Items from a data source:
%%

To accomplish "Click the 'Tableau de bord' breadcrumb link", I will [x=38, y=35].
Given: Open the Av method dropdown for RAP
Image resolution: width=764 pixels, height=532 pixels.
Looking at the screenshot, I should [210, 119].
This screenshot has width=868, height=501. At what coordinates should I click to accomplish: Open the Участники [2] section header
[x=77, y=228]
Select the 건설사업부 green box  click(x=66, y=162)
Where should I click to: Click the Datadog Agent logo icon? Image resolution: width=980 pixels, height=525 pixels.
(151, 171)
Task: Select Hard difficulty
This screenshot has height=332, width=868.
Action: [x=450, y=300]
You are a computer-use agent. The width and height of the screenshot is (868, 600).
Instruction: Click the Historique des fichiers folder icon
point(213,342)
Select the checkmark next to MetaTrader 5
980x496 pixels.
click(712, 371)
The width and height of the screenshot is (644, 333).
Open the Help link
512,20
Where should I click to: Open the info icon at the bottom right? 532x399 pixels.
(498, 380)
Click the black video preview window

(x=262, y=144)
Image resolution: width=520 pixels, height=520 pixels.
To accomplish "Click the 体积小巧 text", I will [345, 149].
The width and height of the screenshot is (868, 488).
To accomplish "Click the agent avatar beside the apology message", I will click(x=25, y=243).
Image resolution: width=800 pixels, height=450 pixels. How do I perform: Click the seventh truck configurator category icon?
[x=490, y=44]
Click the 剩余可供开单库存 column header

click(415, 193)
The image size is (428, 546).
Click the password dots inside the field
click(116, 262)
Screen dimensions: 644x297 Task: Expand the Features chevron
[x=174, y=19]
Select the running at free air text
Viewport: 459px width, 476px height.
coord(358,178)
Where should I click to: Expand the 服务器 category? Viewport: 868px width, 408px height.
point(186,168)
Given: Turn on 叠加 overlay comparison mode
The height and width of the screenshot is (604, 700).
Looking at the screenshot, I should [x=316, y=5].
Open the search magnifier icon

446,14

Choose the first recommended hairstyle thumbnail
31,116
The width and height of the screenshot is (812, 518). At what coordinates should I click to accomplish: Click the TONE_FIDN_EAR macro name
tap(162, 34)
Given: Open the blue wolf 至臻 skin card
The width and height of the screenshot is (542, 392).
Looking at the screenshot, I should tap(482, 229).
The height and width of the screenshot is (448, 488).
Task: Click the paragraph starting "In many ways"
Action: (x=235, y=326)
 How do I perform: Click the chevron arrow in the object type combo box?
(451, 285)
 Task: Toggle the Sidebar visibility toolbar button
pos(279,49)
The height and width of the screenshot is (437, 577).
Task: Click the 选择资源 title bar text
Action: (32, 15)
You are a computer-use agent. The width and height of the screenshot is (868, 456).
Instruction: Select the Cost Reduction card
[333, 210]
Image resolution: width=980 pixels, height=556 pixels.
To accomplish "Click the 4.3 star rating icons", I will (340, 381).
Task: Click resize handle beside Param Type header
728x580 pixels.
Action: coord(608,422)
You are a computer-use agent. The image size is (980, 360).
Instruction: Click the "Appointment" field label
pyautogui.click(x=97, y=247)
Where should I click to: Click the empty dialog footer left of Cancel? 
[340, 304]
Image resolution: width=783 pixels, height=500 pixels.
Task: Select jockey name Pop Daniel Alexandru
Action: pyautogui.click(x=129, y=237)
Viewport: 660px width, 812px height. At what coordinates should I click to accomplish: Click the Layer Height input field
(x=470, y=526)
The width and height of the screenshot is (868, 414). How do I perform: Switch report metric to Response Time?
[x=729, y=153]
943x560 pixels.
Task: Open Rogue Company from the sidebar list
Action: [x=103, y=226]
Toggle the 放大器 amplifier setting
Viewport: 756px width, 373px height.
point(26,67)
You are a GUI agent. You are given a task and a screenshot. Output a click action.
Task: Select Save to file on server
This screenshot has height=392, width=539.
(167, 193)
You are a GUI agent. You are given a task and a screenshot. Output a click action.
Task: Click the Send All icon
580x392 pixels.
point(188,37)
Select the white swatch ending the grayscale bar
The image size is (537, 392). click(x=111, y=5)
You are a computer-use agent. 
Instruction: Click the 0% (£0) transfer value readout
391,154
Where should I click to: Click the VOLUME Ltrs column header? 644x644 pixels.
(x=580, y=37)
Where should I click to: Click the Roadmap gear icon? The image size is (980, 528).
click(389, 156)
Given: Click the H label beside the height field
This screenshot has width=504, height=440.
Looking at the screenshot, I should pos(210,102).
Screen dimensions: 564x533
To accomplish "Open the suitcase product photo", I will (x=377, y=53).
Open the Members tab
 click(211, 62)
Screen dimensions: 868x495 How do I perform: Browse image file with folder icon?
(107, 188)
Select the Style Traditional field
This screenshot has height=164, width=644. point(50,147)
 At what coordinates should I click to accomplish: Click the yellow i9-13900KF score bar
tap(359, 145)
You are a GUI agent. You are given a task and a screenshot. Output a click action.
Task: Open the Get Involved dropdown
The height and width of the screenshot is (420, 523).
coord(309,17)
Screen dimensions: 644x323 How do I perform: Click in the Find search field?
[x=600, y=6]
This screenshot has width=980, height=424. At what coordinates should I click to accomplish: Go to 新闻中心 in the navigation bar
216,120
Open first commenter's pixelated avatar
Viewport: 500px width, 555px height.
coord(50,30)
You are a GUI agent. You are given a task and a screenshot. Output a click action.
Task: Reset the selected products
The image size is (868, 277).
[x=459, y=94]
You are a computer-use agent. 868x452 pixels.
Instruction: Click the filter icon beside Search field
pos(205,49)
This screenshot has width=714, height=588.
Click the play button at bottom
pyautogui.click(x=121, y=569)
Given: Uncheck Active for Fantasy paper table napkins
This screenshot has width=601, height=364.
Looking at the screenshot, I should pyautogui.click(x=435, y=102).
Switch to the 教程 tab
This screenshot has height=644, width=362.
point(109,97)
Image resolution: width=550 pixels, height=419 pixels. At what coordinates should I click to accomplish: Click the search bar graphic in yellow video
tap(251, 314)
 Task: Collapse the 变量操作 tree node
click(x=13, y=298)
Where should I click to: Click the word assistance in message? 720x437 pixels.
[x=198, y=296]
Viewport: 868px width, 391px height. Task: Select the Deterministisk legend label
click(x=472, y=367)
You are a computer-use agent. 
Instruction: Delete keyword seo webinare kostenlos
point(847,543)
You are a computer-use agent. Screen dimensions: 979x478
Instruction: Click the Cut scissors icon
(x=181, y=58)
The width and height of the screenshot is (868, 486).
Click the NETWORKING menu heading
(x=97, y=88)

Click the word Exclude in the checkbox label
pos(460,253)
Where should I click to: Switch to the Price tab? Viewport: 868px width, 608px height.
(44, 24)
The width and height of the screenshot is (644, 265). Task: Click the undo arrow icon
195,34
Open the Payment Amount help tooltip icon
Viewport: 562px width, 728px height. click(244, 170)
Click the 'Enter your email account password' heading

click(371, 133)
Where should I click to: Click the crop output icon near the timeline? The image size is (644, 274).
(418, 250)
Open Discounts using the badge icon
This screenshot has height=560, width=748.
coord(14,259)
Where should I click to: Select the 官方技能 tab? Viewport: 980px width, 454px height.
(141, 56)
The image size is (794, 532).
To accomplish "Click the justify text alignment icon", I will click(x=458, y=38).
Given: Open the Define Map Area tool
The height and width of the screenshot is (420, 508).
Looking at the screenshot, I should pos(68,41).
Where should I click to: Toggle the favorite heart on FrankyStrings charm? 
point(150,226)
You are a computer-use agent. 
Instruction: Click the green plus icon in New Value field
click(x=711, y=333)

%%

TASK STATEMENT
The records above need to be returned in full, with nothing altered.

ANSWER SECTION
To accomplish "Click the 'Tableau de bord' breadcrumb link", I will [x=38, y=35].
Given: Open the Av method dropdown for RAP
Image resolution: width=764 pixels, height=532 pixels.
Looking at the screenshot, I should [210, 119].
This screenshot has width=868, height=501. At what coordinates should I click to accomplish: Open the Участники [2] section header
[x=77, y=228]
Select the 건설사업부 green box  click(x=66, y=162)
Where should I click to: Click the Datadog Agent logo icon? Image resolution: width=980 pixels, height=525 pixels.
(151, 171)
Task: Select Hard difficulty
This screenshot has height=332, width=868.
Action: [x=450, y=300]
You are a computer-use agent. The width and height of the screenshot is (868, 600).
Instruction: Click the Historique des fichiers folder icon
point(213,342)
Select the checkmark next to MetaTrader 5
980x496 pixels.
click(712, 371)
The width and height of the screenshot is (644, 333).
Open the Help link
512,20
Where should I click to: Open the info icon at the bottom right? 532x399 pixels.
(498, 380)
Click the black video preview window

(x=262, y=144)
Image resolution: width=520 pixels, height=520 pixels.
To accomplish "Click the 体积小巧 text", I will [345, 149].
The width and height of the screenshot is (868, 488).
To accomplish "Click the agent avatar beside the apology message", I will click(x=25, y=243).
Image resolution: width=800 pixels, height=450 pixels. How do I perform: Click the seventh truck configurator category icon?
[x=490, y=44]
Click the 剩余可供开单库存 column header

click(415, 193)
The image size is (428, 546).
Click the password dots inside the field
click(116, 262)
Screen dimensions: 644x297 Task: Expand the Features chevron
[x=174, y=19]
Select the running at free air text
Viewport: 459px width, 476px height.
coord(358,178)
Where should I click to: Expand the 服务器 category? Viewport: 868px width, 408px height.
point(186,168)
Given: Turn on 叠加 overlay comparison mode
The height and width of the screenshot is (604, 700).
Looking at the screenshot, I should [x=316, y=5].
Open the search magnifier icon

446,14

Choose the first recommended hairstyle thumbnail
31,116
The width and height of the screenshot is (812, 518). At what coordinates should I click to accomplish: Click the TONE_FIDN_EAR macro name
tap(162, 34)
Given: Open the blue wolf 至臻 skin card
The width and height of the screenshot is (542, 392).
Looking at the screenshot, I should tap(482, 229).
The height and width of the screenshot is (448, 488).
Task: Click the paragraph starting "In many ways"
Action: (x=235, y=326)
 How do I perform: Click the chevron arrow in the object type combo box?
(451, 285)
 Task: Toggle the Sidebar visibility toolbar button
pos(279,49)
The height and width of the screenshot is (437, 577).
Task: Click the 选择资源 title bar text
Action: (32, 15)
You are a computer-use agent. The width and height of the screenshot is (868, 456).
Instruction: Select the Cost Reduction card
[333, 210]
Image resolution: width=980 pixels, height=556 pixels.
To accomplish "Click the 4.3 star rating icons", I will (340, 381).
Task: Click resize handle beside Param Type header
728x580 pixels.
Action: coord(608,422)
You are a computer-use agent. The image size is (980, 360).
Instruction: Click the "Appointment" field label
pyautogui.click(x=97, y=247)
Where should I click to: Click the empty dialog footer left of Cancel? 
[340, 304]
Image resolution: width=783 pixels, height=500 pixels.
Task: Select jockey name Pop Daniel Alexandru
Action: pyautogui.click(x=129, y=237)
Viewport: 660px width, 812px height. At what coordinates should I click to accomplish: Click the Layer Height input field
(x=470, y=526)
The width and height of the screenshot is (868, 414). How do I perform: Switch report metric to Response Time?
[x=729, y=153]
943x560 pixels.
Task: Open Rogue Company from the sidebar list
Action: [x=103, y=226]
Toggle the 放大器 amplifier setting
Viewport: 756px width, 373px height.
point(26,67)
You are a GUI agent. You are given a task and a screenshot. Output a click action.
Task: Select Save to file on server
This screenshot has height=392, width=539.
(167, 193)
You are a GUI agent. You are given a task and a screenshot. Output a click action.
Task: Click the Send All icon
580x392 pixels.
point(188,37)
Select the white swatch ending the grayscale bar
The image size is (537, 392). click(x=111, y=5)
You are a computer-use agent. 
Instruction: Click the 0% (£0) transfer value readout
391,154
Where should I click to: Click the VOLUME Ltrs column header? 644x644 pixels.
(x=580, y=37)
Where should I click to: Click the Roadmap gear icon? The image size is (980, 528).
click(389, 156)
Given: Click the H label beside the height field
This screenshot has width=504, height=440.
Looking at the screenshot, I should pos(210,102).
Screen dimensions: 564x533
To accomplish "Open the suitcase product photo", I will (x=377, y=53).
Open the Members tab
 click(211, 62)
Screen dimensions: 868x495 How do I perform: Browse image file with folder icon?
(107, 188)
Select the Style Traditional field
This screenshot has height=164, width=644. point(50,147)
 At what coordinates should I click to accomplish: Click the yellow i9-13900KF score bar
tap(359, 145)
You are a GUI agent. You are given a task and a screenshot. Output a click action.
Task: Open the Get Involved dropdown
The height and width of the screenshot is (420, 523).
coord(309,17)
Screen dimensions: 644x323 How do I perform: Click in the Find search field?
[x=600, y=6]
This screenshot has width=980, height=424. At what coordinates should I click to accomplish: Go to 新闻中心 in the navigation bar
216,120
Open first commenter's pixelated avatar
Viewport: 500px width, 555px height.
coord(50,30)
You are a GUI agent. You are given a task and a screenshot. Output a click action.
Task: Reset the selected products
The image size is (868, 277).
[x=459, y=94]
You are a computer-use agent. 868x452 pixels.
Instruction: Click the filter icon beside Search field
pos(205,49)
This screenshot has width=714, height=588.
Click the play button at bottom
pyautogui.click(x=121, y=569)
Given: Uncheck Active for Fantasy paper table napkins
This screenshot has width=601, height=364.
Looking at the screenshot, I should pyautogui.click(x=435, y=102).
Switch to the 教程 tab
This screenshot has height=644, width=362.
point(109,97)
Image resolution: width=550 pixels, height=419 pixels. At what coordinates should I click to accomplish: Click the search bar graphic in yellow video
tap(251, 314)
 Task: Collapse the 变量操作 tree node
click(x=13, y=298)
Where should I click to: Click the word assistance in message? 720x437 pixels.
[x=198, y=296]
Viewport: 868px width, 391px height. Task: Select the Deterministisk legend label
click(x=472, y=367)
You are a computer-use agent. 
Instruction: Delete keyword seo webinare kostenlos
point(847,543)
You are a computer-use agent. Screen dimensions: 979x478
Instruction: Click the Cut scissors icon
(x=181, y=58)
The width and height of the screenshot is (868, 486).
Click the NETWORKING menu heading
(x=97, y=88)

Click the word Exclude in the checkbox label
pos(460,253)
Where should I click to: Switch to the Price tab? Viewport: 868px width, 608px height.
(44, 24)
The width and height of the screenshot is (644, 265). Task: Click the undo arrow icon
195,34
Open the Payment Amount help tooltip icon
Viewport: 562px width, 728px height. click(244, 170)
Click the 'Enter your email account password' heading

click(371, 133)
Where should I click to: Click the crop output icon near the timeline? The image size is (644, 274).
(418, 250)
Open Discounts using the badge icon
This screenshot has height=560, width=748.
coord(14,259)
Where should I click to: Select the 官方技能 tab? Viewport: 980px width, 454px height.
(141, 56)
The image size is (794, 532).
To accomplish "Click the justify text alignment icon", I will click(x=458, y=38).
Given: Open the Define Map Area tool
The height and width of the screenshot is (420, 508).
Looking at the screenshot, I should pos(68,41).
Where should I click to: Toggle the favorite heart on FrankyStrings charm? 
point(150,226)
You are a computer-use agent. 
Instruction: Click the green plus icon in New Value field
click(x=711, y=333)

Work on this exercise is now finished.